From Frank Sullivan:
***
If the household had consisted of just ourself, the telephone company would have whistled for its dough. We should have written a letter to all the directors of the company stating the amount due from us and asking them to name a day for the whistling. The triumph would have been ours, too, for the chances are that not one out of twenty-five telephone company directors can whistle worth a hoot. Granted that a larger proportion could, that could be fixed easily by parading up and down in front of the whistling ranks sucking a lemon. That would fix their whistles for a while.
[Note that the editorial we's cousin is evidently the editorial "ourself," not "ourselves"!]

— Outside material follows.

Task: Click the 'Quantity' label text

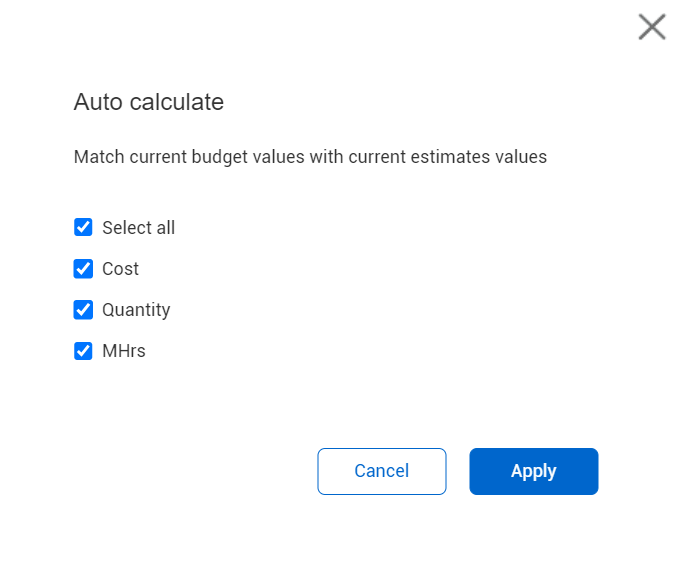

*** So you can see why there was no year. Men were too busy with other things to bother with inventing the year. Time existed, but in bulk. It had not been squared and cut, like a pan of fresh fudge. In those days, also, time was rather young and not so snooty as it is to-day. Time was glad enough to wait for men then. But it’s the way with all successful businesses. Once time got a start, it was a case of forgetting the old friends it had been glad to wait for in the old days.

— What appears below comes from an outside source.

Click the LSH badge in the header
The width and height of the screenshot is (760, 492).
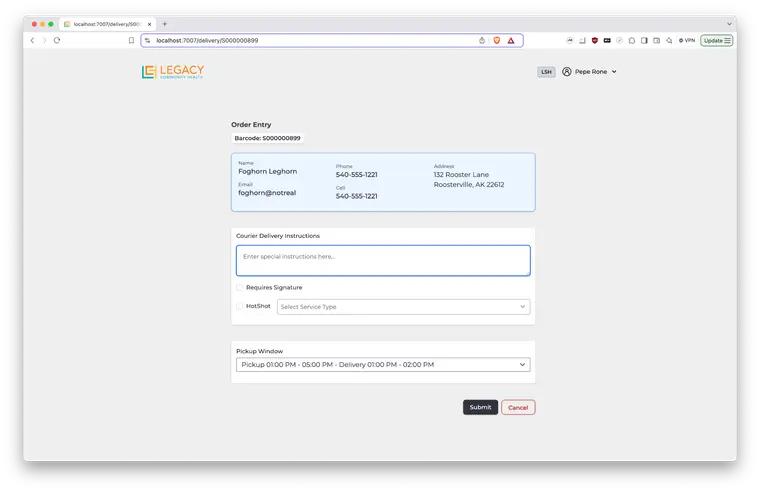[x=546, y=72]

*** Where would America be to-day if it were not for Vassar girls? It probably would be all askew, with the present Atlantic Coast stuck down near the Gulf of Mexico and the Great Lakes bordering on what is now Puget Sound. In fact, that was the shape the country was in early in the last century. The trouble was due to the fact that Oregon and Washington had caught on the edge of Canada.
Who was it braved the perils of a trip across the then trackless waste of the continent and unhooked the United States from Canada so that it could slide around into its proper position? It was two Vassar graduates, Lewis and Clarke, that’s who it was.
*** “By George,” he exclaimed, “I never thought of that.” “By George who?” He thought that over. “By George, I guess you’ve got me there,” he said. “I don’t know what George I say ‘By George’ about.” “Sloppy diction,” I rebuked. “Lazy mental processes. Don’t do it, my good man. Settle upon one George and stick to him.”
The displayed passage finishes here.